━━ Source text

A self-amplified ferroptosis nanoagent that inhibits the tumor upstream glutathione synthesis to reverse cancer chemoresistance.

Ferroptosis has recently become an attractive strategy to combat the chemoresistance of cancer cells, but the intracellular ferroptosis defense system greatly challenges the efficient ferroptosis induction. Herein, we report a ferrous metal-organic framework-based nanoagent (FMN) that inhibits the intracellular upstream glutathione synthesis and induces self-amplified ferroptosis of cancer cells, for reversing chemoresistance and boosting chemotherapy. The FMN is loaded with SLC7A11 siRNA (siSLC7A11) and chemotherapeutic doxorubicin (DOX), which shows enhanced tumor cell uptake and retention, thus ensuring the effective DOX delivery and tumor intracellular iron accumulation. Importantly, the FMN simultaneously catalyzes the iron-dependent Fenton reaction and triggers the siSLC7A11-mediated suppression of upstream glutathione synthesis for intracellularly self-amplified ferroptosis, which further inhibits P-glycoprotein activity for DOX retention, and regulates the expression of Bcl-2/Bax to reverse the apoptotic resistance state of tumor cells. The FMN-mediated ferroptosis is also demonstrated in ex vivo patient-derived tumor fragment platform. Consequently, FMN successfully reverses cancer chemoresistance and achieves a highly efficient in vivo therapeutic efficacy in MCF7/ADR tumor-bearing mice. Our study provides a self-amplified ferroptosis strategy via inhibiting intracellular upstream glutathione synthesis, which is effective to reverse cancer chemoresistance.

━━━━

What this task involves |
Please state what two agents the abstract says the FMN is loaded with. Answer from the abstract alone.

━━ Raw data

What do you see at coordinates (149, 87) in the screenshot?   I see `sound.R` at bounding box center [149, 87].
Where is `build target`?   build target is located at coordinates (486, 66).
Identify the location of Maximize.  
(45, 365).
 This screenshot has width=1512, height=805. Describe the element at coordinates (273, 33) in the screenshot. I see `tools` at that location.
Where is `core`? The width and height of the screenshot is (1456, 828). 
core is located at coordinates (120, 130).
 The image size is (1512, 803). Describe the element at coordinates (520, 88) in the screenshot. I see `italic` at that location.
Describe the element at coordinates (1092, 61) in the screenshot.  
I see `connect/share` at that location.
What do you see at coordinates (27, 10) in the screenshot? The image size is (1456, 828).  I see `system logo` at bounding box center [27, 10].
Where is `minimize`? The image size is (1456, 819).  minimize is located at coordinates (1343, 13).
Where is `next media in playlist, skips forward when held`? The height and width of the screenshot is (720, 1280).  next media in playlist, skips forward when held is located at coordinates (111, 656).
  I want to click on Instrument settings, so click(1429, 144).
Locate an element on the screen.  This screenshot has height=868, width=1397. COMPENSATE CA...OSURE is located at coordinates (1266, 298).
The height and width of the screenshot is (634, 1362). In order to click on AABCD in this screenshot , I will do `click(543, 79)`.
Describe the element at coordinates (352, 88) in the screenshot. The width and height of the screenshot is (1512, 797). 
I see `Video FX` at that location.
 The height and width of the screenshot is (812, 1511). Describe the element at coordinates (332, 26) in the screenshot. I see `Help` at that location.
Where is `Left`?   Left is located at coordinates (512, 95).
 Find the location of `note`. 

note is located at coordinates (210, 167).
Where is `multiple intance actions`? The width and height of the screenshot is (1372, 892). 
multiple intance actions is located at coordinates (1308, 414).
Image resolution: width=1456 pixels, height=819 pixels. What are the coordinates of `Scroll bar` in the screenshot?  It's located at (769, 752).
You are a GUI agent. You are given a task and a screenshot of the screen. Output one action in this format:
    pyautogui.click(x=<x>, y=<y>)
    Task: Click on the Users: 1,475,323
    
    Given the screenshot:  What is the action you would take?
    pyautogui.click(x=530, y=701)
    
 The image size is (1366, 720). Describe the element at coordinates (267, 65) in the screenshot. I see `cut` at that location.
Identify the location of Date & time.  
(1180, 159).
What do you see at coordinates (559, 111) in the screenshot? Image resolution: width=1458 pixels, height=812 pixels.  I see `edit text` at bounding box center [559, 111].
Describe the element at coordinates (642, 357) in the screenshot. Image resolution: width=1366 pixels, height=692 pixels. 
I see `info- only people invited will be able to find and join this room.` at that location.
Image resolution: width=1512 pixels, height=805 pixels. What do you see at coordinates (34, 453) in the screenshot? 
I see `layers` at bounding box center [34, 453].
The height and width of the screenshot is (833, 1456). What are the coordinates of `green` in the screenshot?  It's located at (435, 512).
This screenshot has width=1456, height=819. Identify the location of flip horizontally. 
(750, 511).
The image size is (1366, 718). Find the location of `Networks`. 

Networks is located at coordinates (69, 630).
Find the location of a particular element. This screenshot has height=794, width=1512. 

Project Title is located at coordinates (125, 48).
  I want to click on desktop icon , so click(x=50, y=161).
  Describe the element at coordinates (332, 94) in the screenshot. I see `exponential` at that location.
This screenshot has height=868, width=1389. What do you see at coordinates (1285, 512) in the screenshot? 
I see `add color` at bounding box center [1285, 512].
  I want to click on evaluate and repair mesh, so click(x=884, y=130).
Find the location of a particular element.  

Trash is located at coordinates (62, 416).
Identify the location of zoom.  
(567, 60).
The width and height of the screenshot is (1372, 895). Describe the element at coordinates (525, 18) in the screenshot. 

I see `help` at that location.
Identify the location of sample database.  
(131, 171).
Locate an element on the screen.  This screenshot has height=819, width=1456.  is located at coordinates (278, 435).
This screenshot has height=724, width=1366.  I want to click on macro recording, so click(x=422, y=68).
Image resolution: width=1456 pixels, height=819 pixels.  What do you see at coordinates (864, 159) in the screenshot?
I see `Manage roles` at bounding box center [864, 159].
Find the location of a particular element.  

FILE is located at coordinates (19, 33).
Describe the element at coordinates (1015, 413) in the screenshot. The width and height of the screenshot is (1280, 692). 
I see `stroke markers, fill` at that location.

━━━━

Output below |
SLC7A11 siRNA (siSLC7A11) and the chemotherapeutic doxorubicin (DOX).